Monsieur Vaillant, bonjour. On peut s'interroger tout de même sur le fait que R. Durn n'ait pas été mieux gardé, gardé différemment. Comment expliquer que cet homme qui, il y a vingt-quatre heures à peine, a tué tout de même huit personnes, blessé grièvement quatorze autres, ait pu ainsi se jeter par une fenêtre de ce qui est le quartier général de la police en France ?
- "D'abord, permettez-moi de vous dire que mon émotion va d'abord et encore aux victimes d'hier, de cette tragédie où j'étais dès trois heures du matin, ces huit victimes, tous ces blessés, y compris ceux qui luttent encore contre la mort. Et donc, mon attention ne peut être détournée, y compris par ce que vous venez d'évoquer et sur lequel, bien sûr, je vais revenir. Ne nous écartons pas de l'émotion, du recueillement et évitons toute polémique sur ce drame !"
Question technique, M. Vaillant ...
- "Oui, j'ai bien compris. Mais je voulais vous faire part, moi, de ma solidarité, qui est celle de l'émotion et du recueillement à l'égard de toutes ces victimes et de ces familles. Concernant ce que vous avez dit, il s'agit, à mon avis, d'un dysfonctionnement grave. C'est pour cela qu'avec ma collègue, M. Lebranchu, dès que j'ai été informé de cet événement de ce matin, nous avons décidé qu'il y ait une enquête commune police-justice, dans le cadre du nouveau code de procédure pénale dans son article 15.2, pour faire la vérité et la transparence sur les conditions dans lesquelles, sous le contrôle du parquet, cette garde à vue et cet interrogatoire ont été effectués. Il est clair qu'il faut que nous sachions et que des sanctions soient prises. Moi, je peux vous dire que s'il y a eu dysfonctionnement avéré, les sanctions seront prises."
Est-ce qu'il y a quelque chose déjà qui vous frappe dans la manière dont ont été conduits les interrogatoires depuis l'arrestation et qui vous amène à lancer cette enquête interne ?

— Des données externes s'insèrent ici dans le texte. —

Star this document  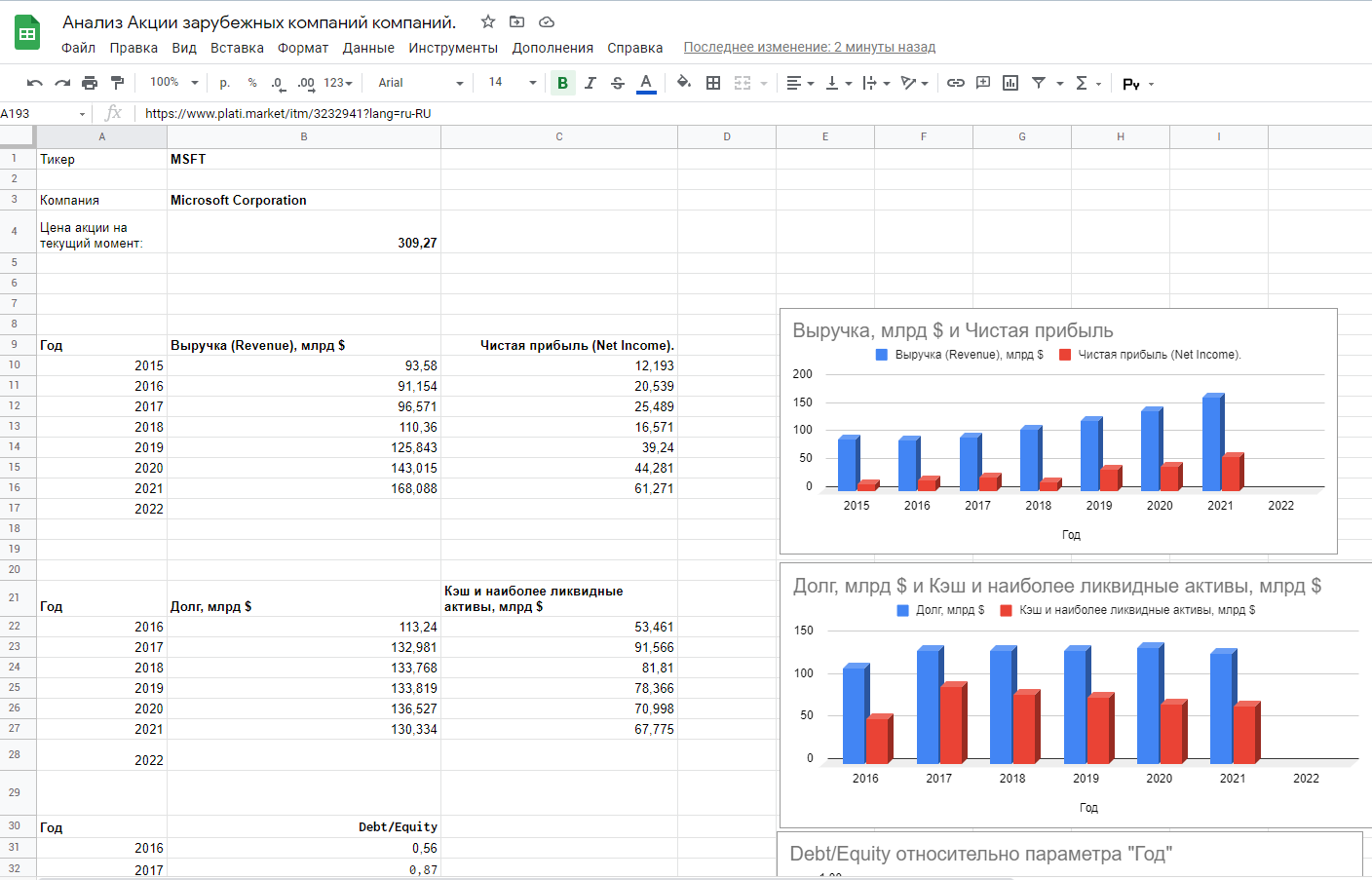(488, 21)
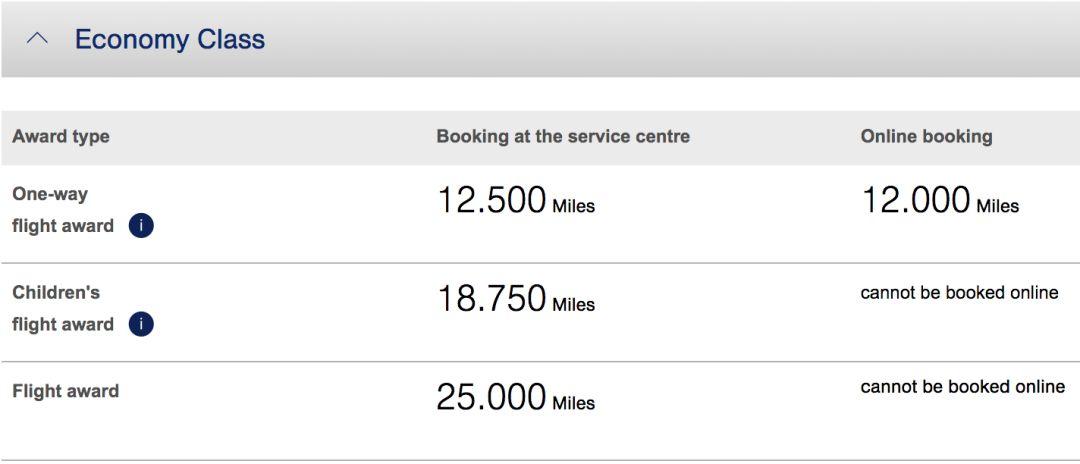Click Flight award row cannot be booked online text
1080x464 pixels.
point(962,387)
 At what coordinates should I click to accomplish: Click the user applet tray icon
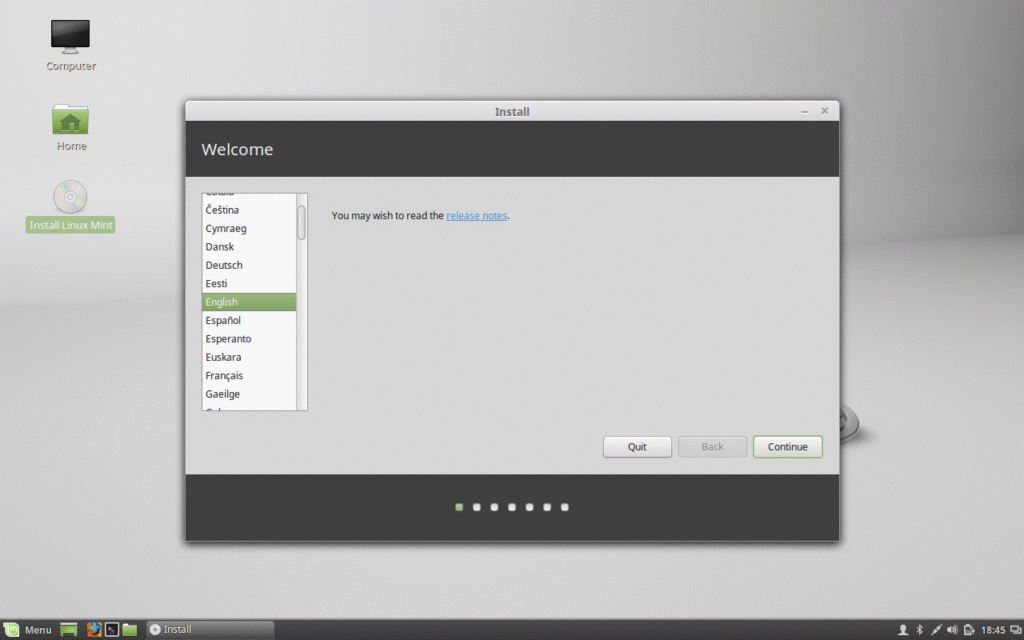pyautogui.click(x=903, y=629)
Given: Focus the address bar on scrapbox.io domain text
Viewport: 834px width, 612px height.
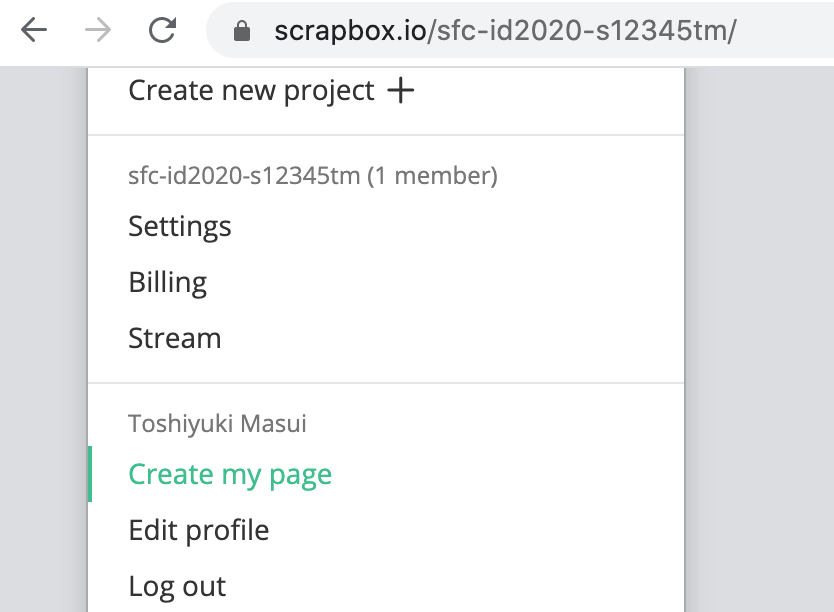Looking at the screenshot, I should (x=349, y=31).
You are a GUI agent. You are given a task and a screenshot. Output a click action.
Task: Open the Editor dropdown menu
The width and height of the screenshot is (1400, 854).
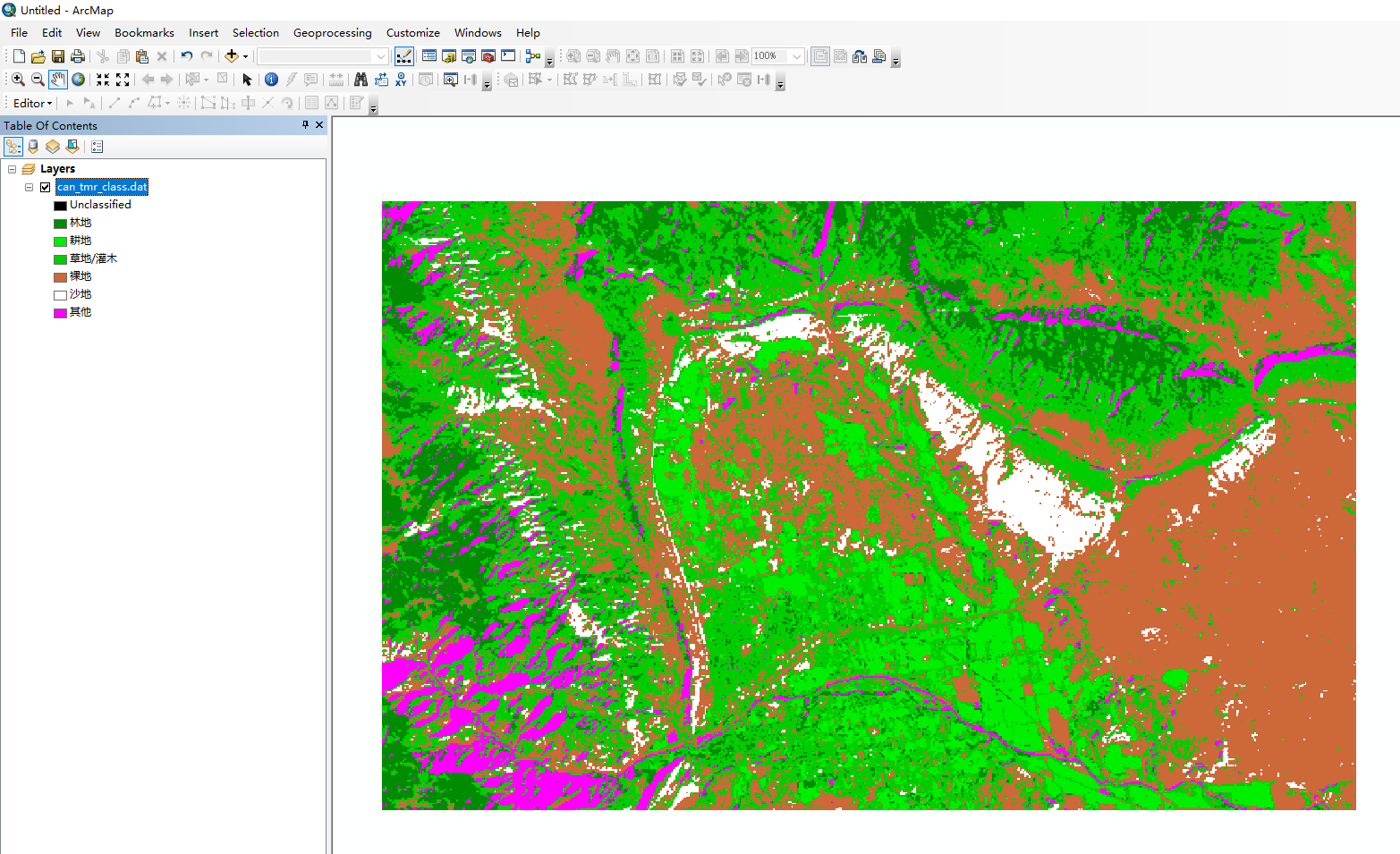(x=30, y=102)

- "Non, cette enquête, non pas interne mais justice-police, ensemble pour faire la lumière et savoir s'il y a eu des dysfonctionnements. Moi, je ne peux pas, à la place où je suis - je n'étais pas dans ces locaux - je ne peux pas dire ce qui s'est exactement passé. Je regrette beaucoup, bien évidemment, vous pouvez l'imaginer, comme ministre de l'Intérieur mais c'est aussi le sentiment de ma collègue M. Lebranchu et c'est donc ensemble que nous avons décidé cette enquête commune police-justice pour faire la lumière sur cette affaire. Encore une fois, bien évidemment, cela est inacceptable."
Autre question : le fait que cet homme ait pu disposer d'un port d'armes en bonne et due forme, étant donné ses antécédents, non pas judiciaires mais psychiatriques ne vous amène-t-il pas, peut-être, à penser à une révision éventuelle de l'autorisation de port d'armes dans notre pays ?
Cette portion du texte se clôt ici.